- Instrucciones
A: ¿Qué acciones de cada desayuno se enumeran en la primera frase del fragmento seleccionado? Enuméralas todas.
B: Según el fragmento seleccionado, ¿qué canal se sintoniza siempre durante el desayuno?
C: Resume de forma más breve el párrafo del fragmento seleccionado que empieza con "Se pone de manifiesto", conservando sus ideas principales.

- Fragmento seleccionado
• • • •

Cada día me siento a desayunar y enciendo el televisor mientras me unto la tostada con mantequilla y saboreo el café recién hecho. El canal es siempre el mismo, el de 24 horas de noticias. Así, comienzo la jornada conociendo un poco más el mundo en el que vivo, el mundo que me juzga, la sociedad que contempla el paso de mi existencia.
Y no puedo reprimir mis emociones ante lo que observo diariamente en esa hora.
Se pone de manifiesto una sociedad ciega de un nivel exacerbado de podredumbre y mezquindad. La hipocresía nos ahoga como el torbellino al pececillo. Los héroes idolatrados en sus circos de hierba y pelota tras los que se encuentran los verdaderos héroes anónimos en sus rincones cercados por bombas y miseria, por hambrunas y enfermedades a las que tratan de hacer frente sin una sola arma que no sea la del Amor. Veo aquellos hombres y mujeres que, como tocados por una varita de entendimiento y virtud hacen frente a las injusticias de este mundo siendo por propia voluntad nuevas víctimas de un desangramiento cruel, ayudando a los más necesitados con el peligro claro de acabar con su propia existencia, en lugares a los que llamar infierno no hace más que mitigar el matiz de su desolación y olvido.
¿Qué clase de vida es esta? ¿Qué clase de mundo es este en el que por nacimiento nos vemos abocados a luchar contra unos avatares injustos, ruines y míseros o a que nos venga todo dado sin siquiera haber hecho un mínimo merecimiento?

• • • •

- Datos proporcionados

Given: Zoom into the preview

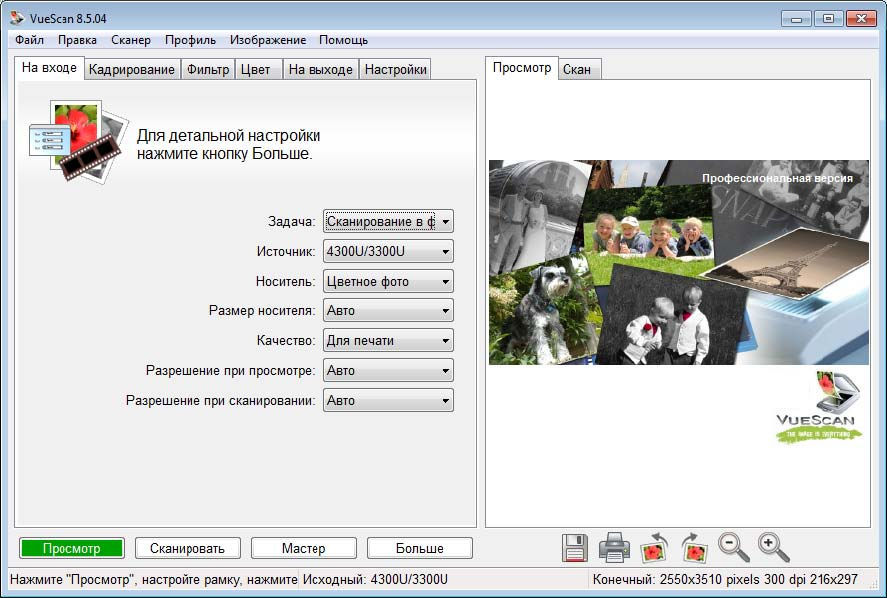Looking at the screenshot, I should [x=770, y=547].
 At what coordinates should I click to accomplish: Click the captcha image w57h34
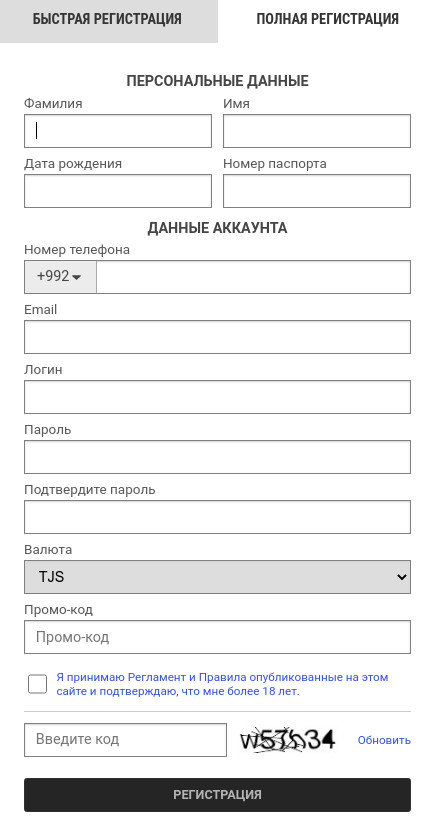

• • • •

- Respuestas por tarea
A:
- Sentarse a desayunar
- Encender el televisor
- Untar la tostada con mantequilla
- Saborear el café recién hecho

B: El canal de 24 horas de noticias.

C: Se muestra una sociedad ciega, podrida y mezquina, ahogada por la hipocresía. Idolatra a los héroes de sus "circos de hierba y pelota", mientras detrás quedan los verdaderos héroes anónimos. Viven en rincones cercados por bombas, miseria, hambrunas y enfermedades, y los combaten solo con el Amor. Son hombres y mujeres que, por voluntad propia, enfrentan las injusticias y ayudan a los más necesitados aun a riesgo de su vida. Lo hacen en lugares tan desolados y olvidados que llamarlos infierno se queda corto.